I Wear the Chain I Forge in Writing
My children are home. The stockings have been hung with care. The holidays are nearly here. You could cut the tension in my house with a butter knife. Bah, humbug! And here I sit wearing the chain I forge each month in writing Uncommon Sense -- word by word, sentence by sentence and paragraph after paragraph; I gird it on of my own free will, and of my own free will, I write it. After December, thankfully, there will be no more silly Uncommon Sense holiday lampoons. It’s back to serious investing business next month. For the fifth straight year, January’s article will identify three surprises for investors in the coming 12 months. But in the meantime, this Ebenezer Scrooge will playfully visit with the Christmas ghosts of markets past, present and future.
Shadows of the Inflation that Has Been
In Charles Dickens’ A Christmas Carol, the first spirit to visit Scrooge is the Ghost of Christmas Past. Together they visit Christmas scenes from his childhood. If I were playing the part of Scrooge today, the Ghost of Christmas Past would transport us back to my early childhood in the 70s - not the 1870s, wise-guy, the 1970s.
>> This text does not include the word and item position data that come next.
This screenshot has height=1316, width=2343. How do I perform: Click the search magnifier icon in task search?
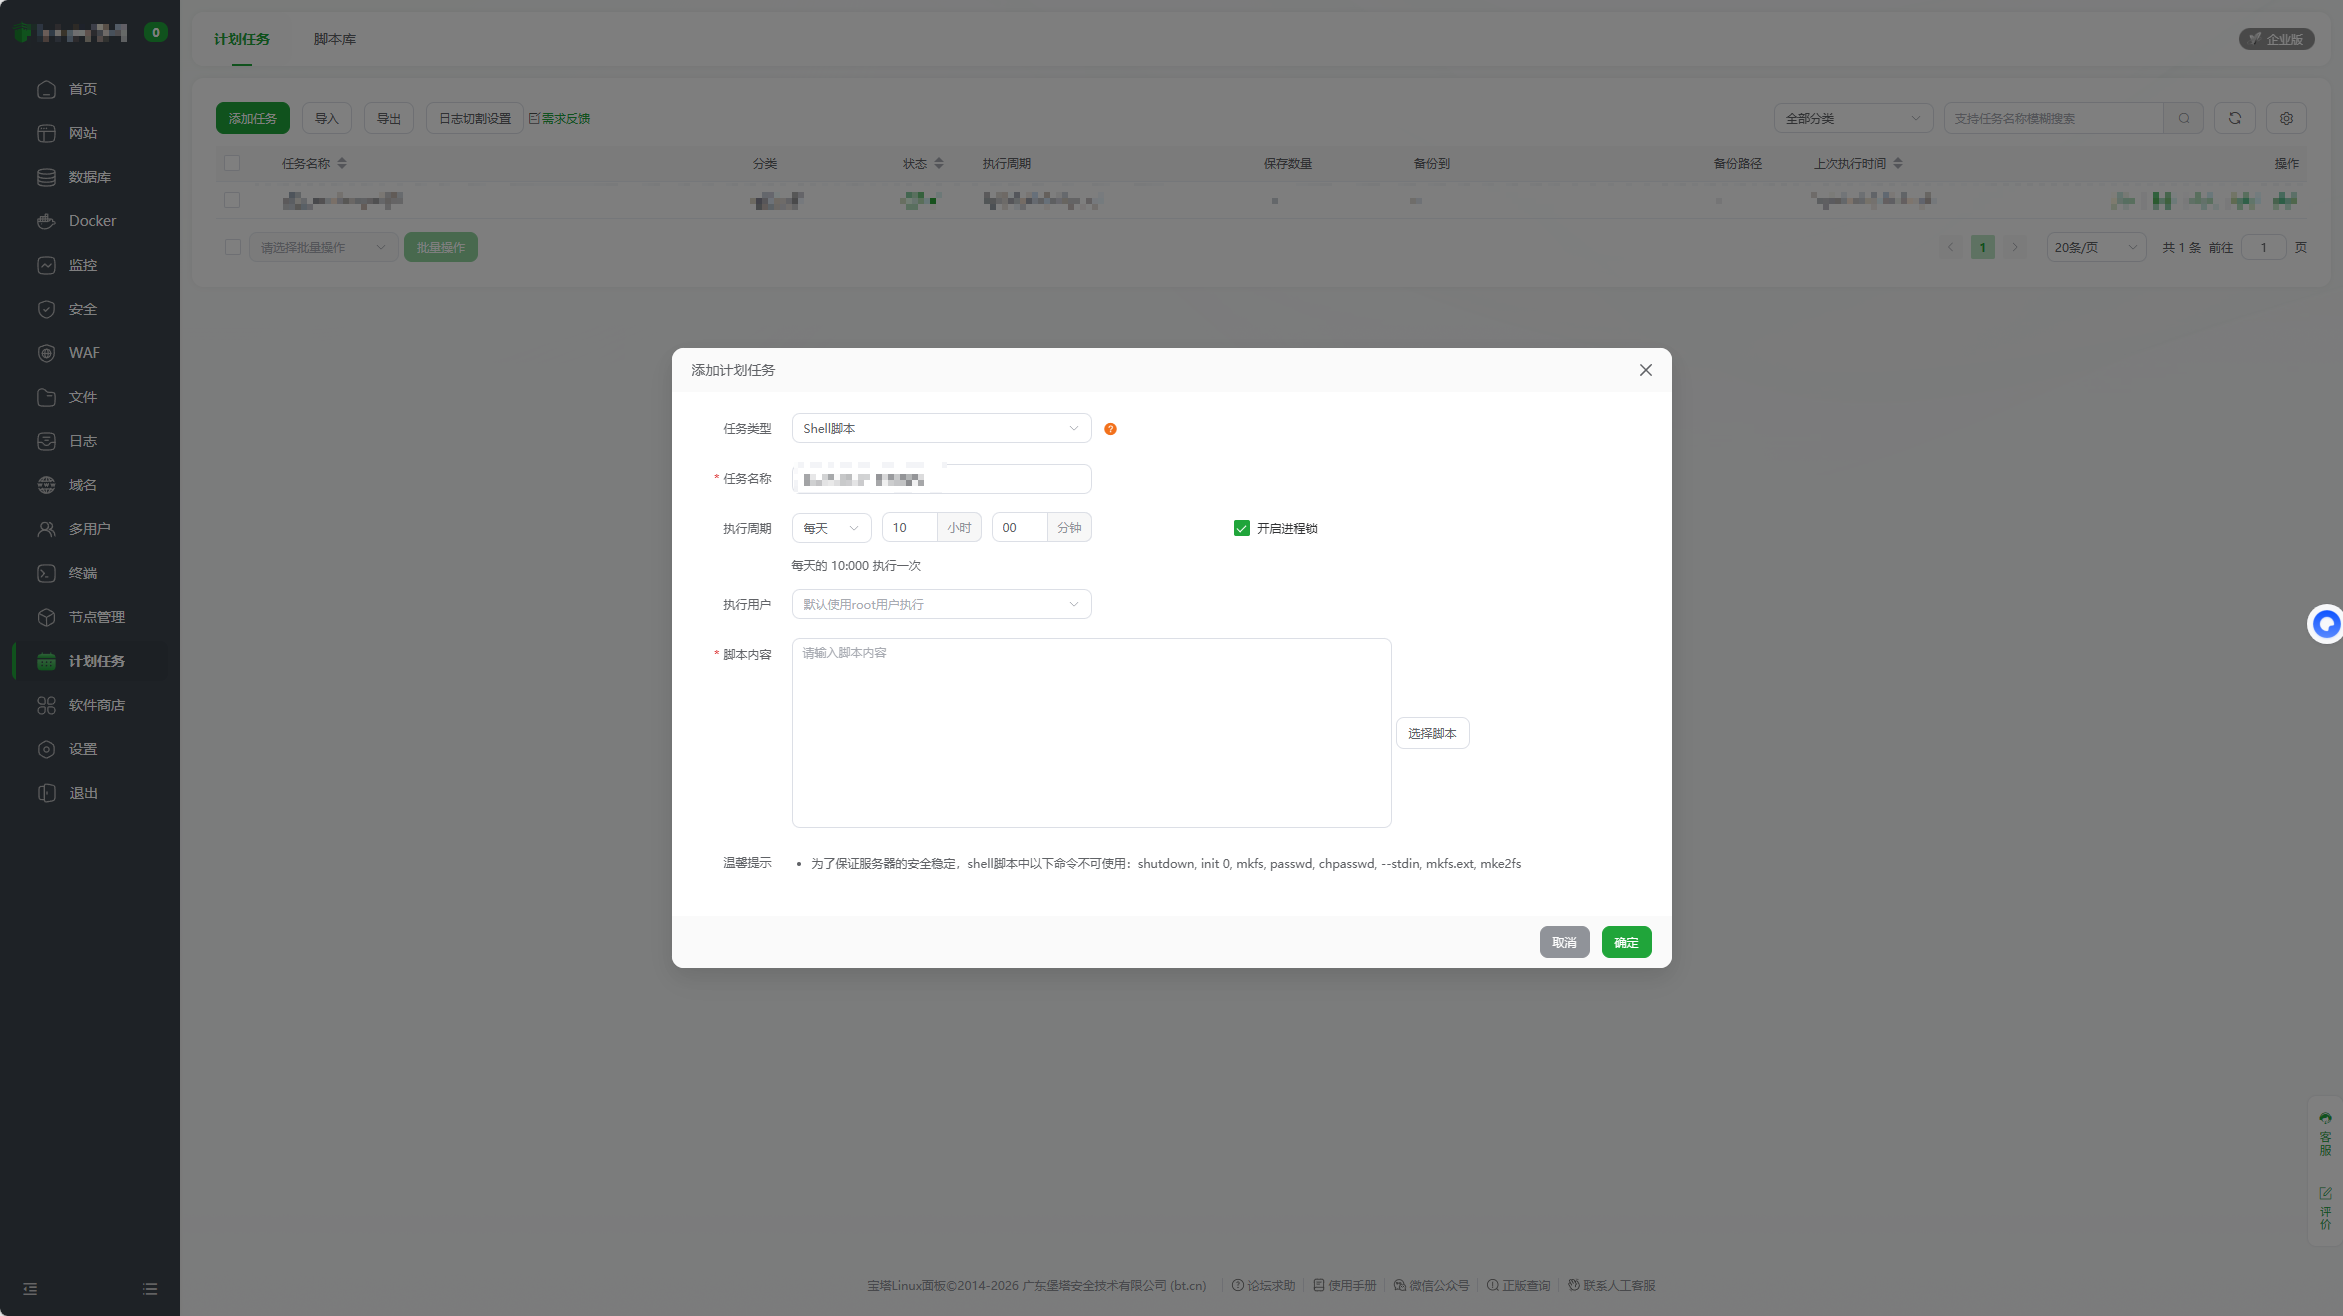coord(2184,118)
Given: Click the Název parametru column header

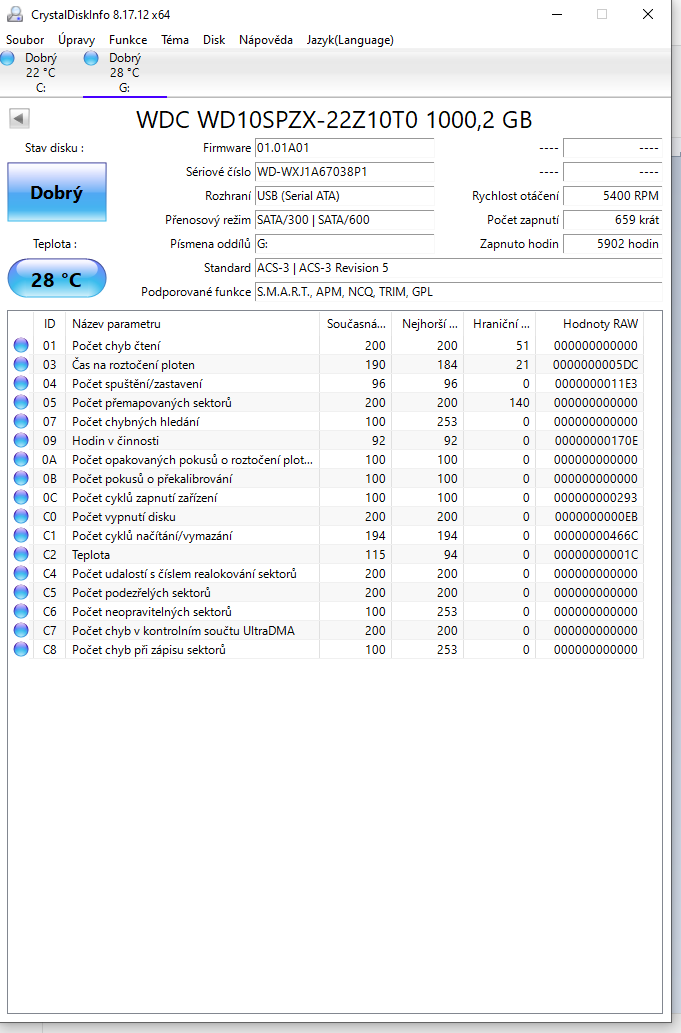Looking at the screenshot, I should [116, 324].
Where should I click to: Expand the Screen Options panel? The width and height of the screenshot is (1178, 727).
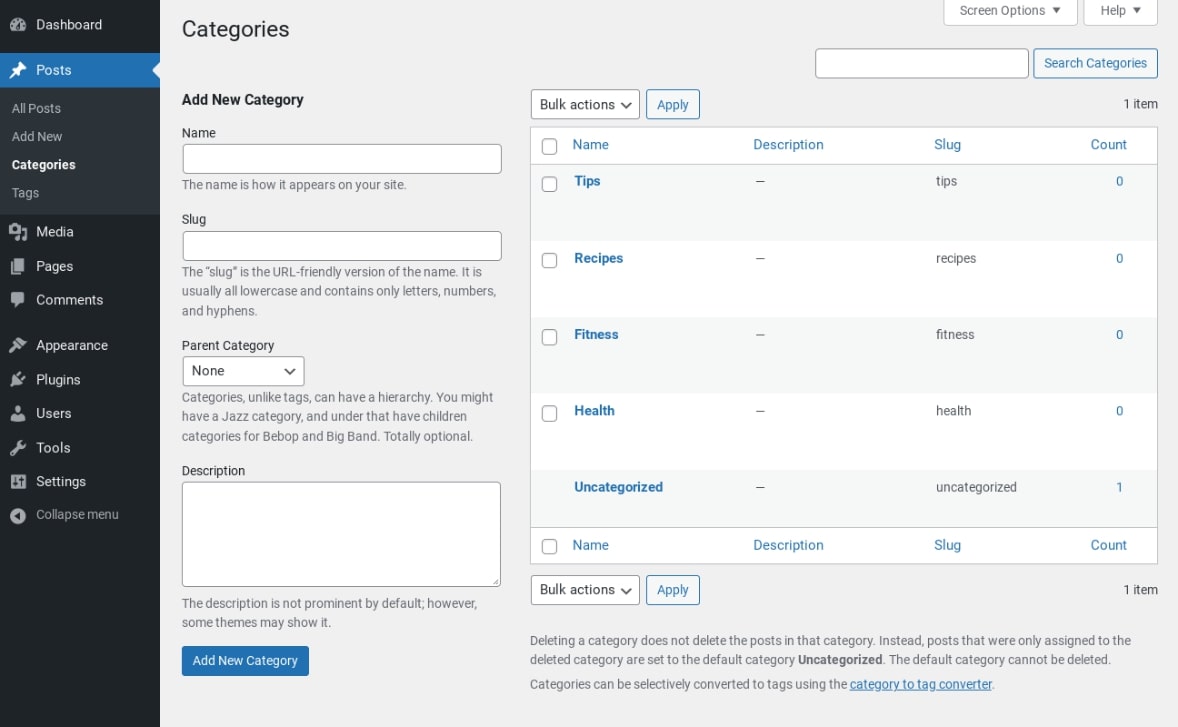click(1009, 12)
The stock market was a catastrophe. Economic growth was weak and unemployment was rising, eventually reaching double-digits. The US Federal Reserve (Fed) responded with easy monetary policies that were designed to repair the labor market. Disastrously, by the early 1970s, accommodative monetary policy resulted in high rates of inflation. Multiple oil crises, powerful labor unions, and currency speculators added additional fuel to the inflation fire. Year-over-year inflation peaked in 1979, at more than 13%.
Perhaps former Fed Chairman Paul Volcker would be cast as the Ghost of Christmas Past in our capital markets Christmas tale. After all, those that don’t learn from the past are doomed to repeat it. Isn’t that the lesson that the spirit is trying to teach Scrooge? Immediately following his appointment as Fed Chairman in August 1979, Volcker aggressively raised rates to defeat inflation. The Fed funds rate reached a whopping 18% in 1980. For interest rate-sensitive industries such as housing and autos, rising rates were devastating. Many Americans simply could not afford new cars and homes. By 1982, inflation had been tamed and rates slowly began to stabilize. This paved the way for a lengthy economic expansion and bull market.
Many economists and market observers were fearful that today’s easy monetary policies would result in high rates of inflation, too – a 1970s repeat. So far, those fears seem wildly overestimated. Nearly all measures of inflation remain stubbornly and persistently below the Fed’s 2% target, providing ample room to keep rates low and financial conditions easy. This has undoubtedly supported financial asset prices.
America’s burgeoning energy independence and the waning influence of labor unions combined with structural headwinds, such as debt, demographics and technology, are likely to keep inflation dormant for a good while longer. However, an inflation scare in 2020 is possible. West Texas Intermediate (WTI) crude oil prices have climbed 34% year to date.1 Labor is capturing a growing share of business output in a tight jobs market. And the Fed has practically said it would welcome higher prices. A 1970s replay isn’t likely in the cards, but an inflation scare may spook investors into concluding that the Fed will begin raising rates again by the end of 2020, putting downward pressure on already lofty valuations.